Moffat Era Rewatch: Notes on "The Name of the Doctor"

·      This is a solid finale, possibly a little empty, but wraps up the season well enough, with some good set pieces and wonderful inventive high concept stuff – there’s nothing it really does wrong, although killing and resurrecting Jenny twice is sloppy storytelling, and there’s an awful lot of characters standing around talking with next to no action. Overall, though, its a nice mood piece that ruminates on death, mortality, and grief (nice cheery subject matter) with some nice nostalgia kicks to lead into the 50th, and I enjoy it well enough, but it does feel a little hollow, which sums up my thoughts on series seven – there’s little that’s bad in here, but little to make it stand out from other Doctor Who, or the television surrounding it. 
·      Most satisfying here is the impossible girl arc, which wraps up well, with the nicely played revelation that Clara isn’t a mysterious trick or trap, or a puzzle to be solved, but an ordinary girl who did a brave thing to save the Doctor. Clara’s line “I get to be soufflé girl after all” is the key line here: the mystery surrounding her splinters is discarded as the narrative Clara has been carving out for herself over the course of the half season takes centre stage, as she finally finds a way to live up to her idealized image of her mother, becoming “soufflé girl” by saving the Doctor.
·      Also interesting are the parallels between the Doctor and Clara, first highlighted in the prequel of the episode “He said, she said”, where the way the Doctor and Clara talk about one another and the things they learned about the other directly mirror the other’s speech: both learn secrets surrounding mysteries that have hung over the characters all season (Clara meets the War Doctor, the Doctor discovers the truth behind Clara’s splinters), but both also come to realise the more important truths underpinning their identities: Clara is soufflé girl, not the impossible girl, and the important thing is not the Doctor’s birth name, but his chosen name, and the promise that represents.
·      The Paternoster gang are on good form, as we get more of a sense of the interplay between them as a group, with some hints of the rougher edges to their initial formation creeping into the episode, and some sincere scenes to go alongside the usual comedy notes formed around an interspecies lesbian couple and a Sontaran Butler solving crimes in Victorian London. Vastra and Jenny relationship benefits the most from this treatment: we get a lovely, tender, domestic scene between them as they say good night to one another before going into the dream-scape, and if there’s one good thing about Jenny’s repeated resurrections in this episode, it’s the moment where Strax brings her back and declares the heart to be a simple thing, and Vastra replies that she has “not found it to be so”. Strax is also on good form, with the cut from Vastra saying “I wish he’d never discovered that place” to an establishing shot of Glasgow being a comedic highlight of the episode, and a hilarious example of Moffat’s self deprecating, very Scottish sense of humour.  

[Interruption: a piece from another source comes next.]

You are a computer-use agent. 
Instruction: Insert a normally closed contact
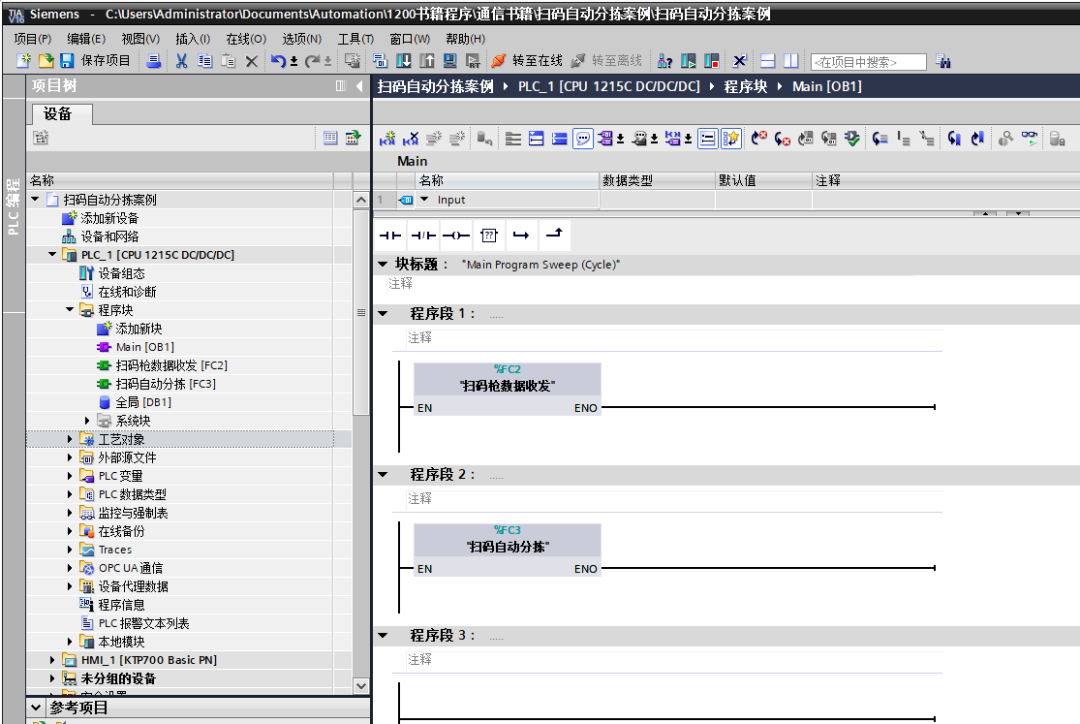tap(423, 236)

·      And of course, it’s hard to talk about this episode without addressing the final sequence: it’s a sequence through which one can analyze the hollowness of this season, being more of a tease for the 50th anniversary than a resolution to series seven, but it’s one heck of a tease (guys, we got John Hurt!), and gains some deeper meaning by making the most explicit statement about the “Doctor Who” arc so far. The arc is not about learning some dark secret from the Doctor’s past, but is ultimately about the way the Doctor choses to define himself and his purpose in life, and his struggle to live up to that purpose.